We are finding new ways to identify ourselves outside of that. It’s in the clever quips in the bio sections of personal websites and social media, and it’s perpetuated through the curated images we portray of our lives online. It shows there’s more to us than a title on a business card. Yet why face-to-face does the question “What do you do?” remain one of the first we ask?
Before putting all this thought into it, I noticed a little while back I had started to ask new people I met at social gatherings, “What’s your story?” It’s candid, a good opener to get someone to talk about something. Sometimes it’s a little unclear. We all have multiple stories after all. If the person needed further prompts, I’d provide: “Who are you? What are you interested in? How’d you get here tonight? Tell me something about yourself!”
I’d like to think it opens the door for that person to tell me about whatever he or she feels is important about himself or herself. I hadn’t thought too deeply about my choice in asking this, other than noticing that once I threw it out there, I liked it and continued to use it. Now it’s more conscious and an interesting experiment in seeing how people define themselves through how they respond. When meeting someone new I put effort into avoiding the obvious question because I don’t want the obvious answer. Give me something better to go off of.

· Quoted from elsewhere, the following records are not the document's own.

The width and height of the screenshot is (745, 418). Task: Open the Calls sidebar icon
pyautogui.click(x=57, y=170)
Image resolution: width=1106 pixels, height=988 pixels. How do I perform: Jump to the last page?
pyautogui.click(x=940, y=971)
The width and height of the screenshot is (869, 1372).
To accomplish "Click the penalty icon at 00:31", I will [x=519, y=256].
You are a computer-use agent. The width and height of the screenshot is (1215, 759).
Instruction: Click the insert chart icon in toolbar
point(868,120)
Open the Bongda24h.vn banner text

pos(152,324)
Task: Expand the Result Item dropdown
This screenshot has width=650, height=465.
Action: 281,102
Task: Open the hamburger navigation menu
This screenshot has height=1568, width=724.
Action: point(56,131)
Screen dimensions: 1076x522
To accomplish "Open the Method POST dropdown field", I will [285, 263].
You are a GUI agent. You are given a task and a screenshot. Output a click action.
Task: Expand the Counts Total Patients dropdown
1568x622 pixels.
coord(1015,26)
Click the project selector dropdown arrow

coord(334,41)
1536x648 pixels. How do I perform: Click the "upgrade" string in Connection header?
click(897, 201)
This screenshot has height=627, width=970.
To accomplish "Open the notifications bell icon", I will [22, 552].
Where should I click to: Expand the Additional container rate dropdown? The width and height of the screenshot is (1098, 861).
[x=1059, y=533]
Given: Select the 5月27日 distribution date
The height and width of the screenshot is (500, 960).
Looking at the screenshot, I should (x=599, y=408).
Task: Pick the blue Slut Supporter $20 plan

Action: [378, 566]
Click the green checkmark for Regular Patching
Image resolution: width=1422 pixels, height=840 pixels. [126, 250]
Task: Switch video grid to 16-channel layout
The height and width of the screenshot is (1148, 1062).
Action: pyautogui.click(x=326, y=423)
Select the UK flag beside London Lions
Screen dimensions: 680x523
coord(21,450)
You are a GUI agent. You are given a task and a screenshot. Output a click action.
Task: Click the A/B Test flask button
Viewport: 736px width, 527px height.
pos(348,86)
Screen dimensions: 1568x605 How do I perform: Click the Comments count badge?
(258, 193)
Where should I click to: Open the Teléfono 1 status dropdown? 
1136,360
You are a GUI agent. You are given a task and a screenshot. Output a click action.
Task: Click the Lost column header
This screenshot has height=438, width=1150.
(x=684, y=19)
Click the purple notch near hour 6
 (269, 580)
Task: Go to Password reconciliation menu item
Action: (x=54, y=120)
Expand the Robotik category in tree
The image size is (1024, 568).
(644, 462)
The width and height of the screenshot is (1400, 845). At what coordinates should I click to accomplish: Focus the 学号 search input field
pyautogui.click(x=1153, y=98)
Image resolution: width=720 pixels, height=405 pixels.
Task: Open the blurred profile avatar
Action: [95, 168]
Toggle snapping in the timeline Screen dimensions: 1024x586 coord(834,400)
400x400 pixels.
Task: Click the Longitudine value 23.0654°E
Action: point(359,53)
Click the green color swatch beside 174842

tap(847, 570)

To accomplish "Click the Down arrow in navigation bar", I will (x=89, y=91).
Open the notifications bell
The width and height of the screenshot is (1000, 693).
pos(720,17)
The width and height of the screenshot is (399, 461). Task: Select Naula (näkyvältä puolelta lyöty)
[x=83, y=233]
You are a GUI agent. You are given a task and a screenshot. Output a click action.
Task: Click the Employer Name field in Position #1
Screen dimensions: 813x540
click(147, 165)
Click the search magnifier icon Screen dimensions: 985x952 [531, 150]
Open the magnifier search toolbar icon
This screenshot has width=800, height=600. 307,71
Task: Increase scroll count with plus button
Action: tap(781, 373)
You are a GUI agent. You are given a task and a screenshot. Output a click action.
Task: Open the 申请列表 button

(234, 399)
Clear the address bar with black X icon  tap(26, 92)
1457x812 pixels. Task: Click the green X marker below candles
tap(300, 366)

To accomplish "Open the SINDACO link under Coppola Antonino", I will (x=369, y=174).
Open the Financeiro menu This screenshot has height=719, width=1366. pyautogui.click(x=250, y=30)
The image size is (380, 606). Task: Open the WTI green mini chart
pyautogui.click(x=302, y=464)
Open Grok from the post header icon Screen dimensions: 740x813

This podcast got me brewing as I noticed that the millennials featured had great stories that told who they were without a title. They weren’t defined by a typical job but through what they weren’t getting paid to do whether it was volunteering, pursuing unpaid work, or blogging.
Being that I’m in a transition phase, I can take liberties with my story telling. I can stick with the tried and true whole living in Indonesia/Peace Corps/new to New York/exploring my options story or I can dive right in to any one of the other things I’m currently interested in and pursuing. I dance around these questions. That’s probably why I even started using the whole “What’s your story thing?” My story varies from person to person because I don’t have one single thing I’m doing or have been doing that I can default to as I could if I currently possessed a business card with some cool title on it. In the interim, as it seems a business card with a title is an important thing to have to answer the question “What do you do?” and because people are less interested in your birth order, religion or marital status, I’m considering something in the likeness of Oskar Schell’s business card which plays to not one single story, but to the variety of stories I have to tell.